One of the first was Grove City Airport Pilot Stephen Shields.
“It’s unprecedented to have a landfill so close to the runway,” he said. “It’s less than 1.4 miles off the end of the runway, directly under the approach path of the airplane.”
This has nothing to do with smell, but with landing a plane safely. Birds flock to landfills.
“Birds are attracted to trash. That’s why they don’t allow landfills in close proximity to the airport,” Shields said.
Planes at the Grove City Airport aren’t massive jets. Shields said one bird could be deadly.
“It could bring us down. It could take the airplane and shut down one of the engines.”
The stench of Trash Mountain, as the community nicknamed it, wasn’t at the top of anyone’s list of concerns.
“For the last nine years, I’ve held a race for St. Jude Children’s Research Hospital and it’s only a mile-and-a-half from where this landfill wants to bring in spent foundry sands, fly ash and a whole bunch of other stuff that’s been linked to cancer,” Nathan Depew said.
He said the community has invested a lot in creating safe recreation spaces. The problem, according to most speakers, is not with the trash filling the landfill, it’s with what’s called the cover — what workers will put over each layer of garbage.

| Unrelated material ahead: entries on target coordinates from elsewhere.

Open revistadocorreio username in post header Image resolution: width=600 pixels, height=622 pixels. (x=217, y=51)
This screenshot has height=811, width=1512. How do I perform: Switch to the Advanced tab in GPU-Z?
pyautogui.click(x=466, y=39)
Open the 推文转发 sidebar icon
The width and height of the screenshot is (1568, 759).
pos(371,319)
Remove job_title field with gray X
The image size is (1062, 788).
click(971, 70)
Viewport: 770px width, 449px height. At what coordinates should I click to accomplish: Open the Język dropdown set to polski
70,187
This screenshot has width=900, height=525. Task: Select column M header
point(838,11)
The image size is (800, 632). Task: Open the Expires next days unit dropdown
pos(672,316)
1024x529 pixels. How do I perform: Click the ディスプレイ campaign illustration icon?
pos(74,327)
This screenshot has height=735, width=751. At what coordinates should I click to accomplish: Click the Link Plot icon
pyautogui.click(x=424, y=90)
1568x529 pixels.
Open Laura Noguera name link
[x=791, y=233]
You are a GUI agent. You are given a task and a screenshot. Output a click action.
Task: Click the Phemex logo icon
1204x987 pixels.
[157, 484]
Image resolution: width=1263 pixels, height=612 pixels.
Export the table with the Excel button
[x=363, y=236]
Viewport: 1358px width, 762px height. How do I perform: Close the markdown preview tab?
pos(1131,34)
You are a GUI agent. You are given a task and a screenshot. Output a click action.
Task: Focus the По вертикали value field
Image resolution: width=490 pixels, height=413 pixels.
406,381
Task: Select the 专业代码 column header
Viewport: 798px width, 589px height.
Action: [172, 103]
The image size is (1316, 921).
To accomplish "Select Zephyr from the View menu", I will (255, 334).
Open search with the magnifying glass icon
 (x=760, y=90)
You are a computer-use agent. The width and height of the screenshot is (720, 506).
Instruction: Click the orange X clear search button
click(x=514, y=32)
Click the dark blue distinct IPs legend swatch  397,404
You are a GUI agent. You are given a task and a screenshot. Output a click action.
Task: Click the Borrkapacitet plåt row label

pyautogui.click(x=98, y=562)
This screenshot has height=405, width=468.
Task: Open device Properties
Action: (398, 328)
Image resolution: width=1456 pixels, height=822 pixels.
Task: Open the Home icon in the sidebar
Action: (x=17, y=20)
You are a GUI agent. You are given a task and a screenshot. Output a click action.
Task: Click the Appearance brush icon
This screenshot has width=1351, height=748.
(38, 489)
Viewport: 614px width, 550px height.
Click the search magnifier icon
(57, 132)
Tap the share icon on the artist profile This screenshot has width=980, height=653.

“This application also states it will use, as daily cover, the following: fly ash and foundry sands — both of which are carcinogenic — lead-contaminated soils, petroleum-contaminated soils, sewer sludge, acid mine drainage sludge.”
Machines crushing garbage will generate a lot of dust.
“One of their first estimates was 830.4 tons of dust per year,” said.
The landfill has been closed since 1990. This is the fourth time the company which owns the property has tried to reopen it.
We do not know when the DEP will announce it has approved or denied the permit application to get it running again. If approved, it would run six days a week, 24 hours a day.